The present invention relates generally to the design of application specific integrated circuits (ASIC). LSI Logic, the Assignee of the present invention, provides a design system called “FlexStream” (which is a registered trademark of LSI Logic (all rights reserved)). As shown in FIG. 1, the FlexStream® design system is configured such that an ASIC designer uses certain third party tools (i.e., implementation, verification and manufacturing test tools) to design an ASIC, and uses LSI Logic's Flex Stream® design system to analyze the design. The FlexStream® design system is a fully integrated environment for complex ASIC and System-on-Chip (SoC) design. It provides a complete system-to-silicon methodology that enables first-pass silicon success to meet tight time-to-market windows. The FlexStream® design system is an integration of best-in-class LSI Logic and third party EDA tools. This approach provides an ASIC designer with the flexibility to use their preferred tools. The ASIC designer designs with efficiency and confidence because LSI Logic's strong partnerships with EDA vendors assure that third party tools are well-integrated into the FlexStream® environment. In addition to design capabilities, the FlexStream® design system provides a link between all the design components—process technology, libraries, memories, CoreWare functions, advance packaging solutions, and manufacturing, test and assembly. While the FlexStream® design system which is currently available provides many advantages, it does not define a system or provide the necessary guidelines or information needed to effectively verify new test structures of an ASIC.
As design complexity increases, the testing requirements for those designs also increases. There are various kinds of tests which can be performed in an ASIC environment. There are also various kinds of test structures which can be introduced in a design. Each test structure has its own set of controls for testing. Each time a new test structure is introduced, a great amount of development and verification must occur before the test structure can be made available to the public. If the introduction of new test structures continues to grow at the current pace, the solutions for testing these test structures will become obsolete and virtually impossible to use.

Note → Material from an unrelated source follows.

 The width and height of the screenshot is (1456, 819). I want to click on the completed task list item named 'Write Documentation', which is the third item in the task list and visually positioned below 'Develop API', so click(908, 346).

Each test structure includes test pins (input and output) which need to be controlled or observed from the top level functional pins during manufacturing tests. Thus, the test pins and functional pins are shared. In order to accomplish sharing of the test pins and functional pins, certain structures, for example, boundary scan cells must be controlled. Another problem encountered is that with the growing number to test pins, a sufficient number of functional ports may not exist for sharing. Each test pin is associated with one or more control pin(s).
Currently, the test structures are designed through the use of software. However, using software to design the test structures requires a massive amount of development and is very error prone. Another problem encountered is that, if a designer creates his own test structures, it is almost impossible to verify the custom test structures along with standard test structures. In addition, it would be difficult to test whether the controls are operating properly, or if some of the controls need to be changed. Such testing of the controls would require communication between the development organization and users. Generally, the time needed for this communication is very lengthy and users do not receive the information they need in a timely fashion. Finally, to reduce the number of functional ports required for sharing, some test pins need to be combined for test purposes. With approximately 40 different types of test pins, implementing the combinations of test pins would be overwhelming.
Thus, adding new test structures to current designs is difficult. In addition, given the number of types of test pins, combining some test pins for functional test ports is extremely difficult. The current design methods also do not allow for the addition of custom test structures. Thus, introducing custom test structures to the ASIC design requires a significant amount of development time and verification time which may not be available. Finally, it the design does not operate as expected, and changes are needed, the changes can not be immediately implemented by the customer. Rather, the customer must request changes, the designer must implement the changes and then provide the customer with the changes which results in undesirable delays.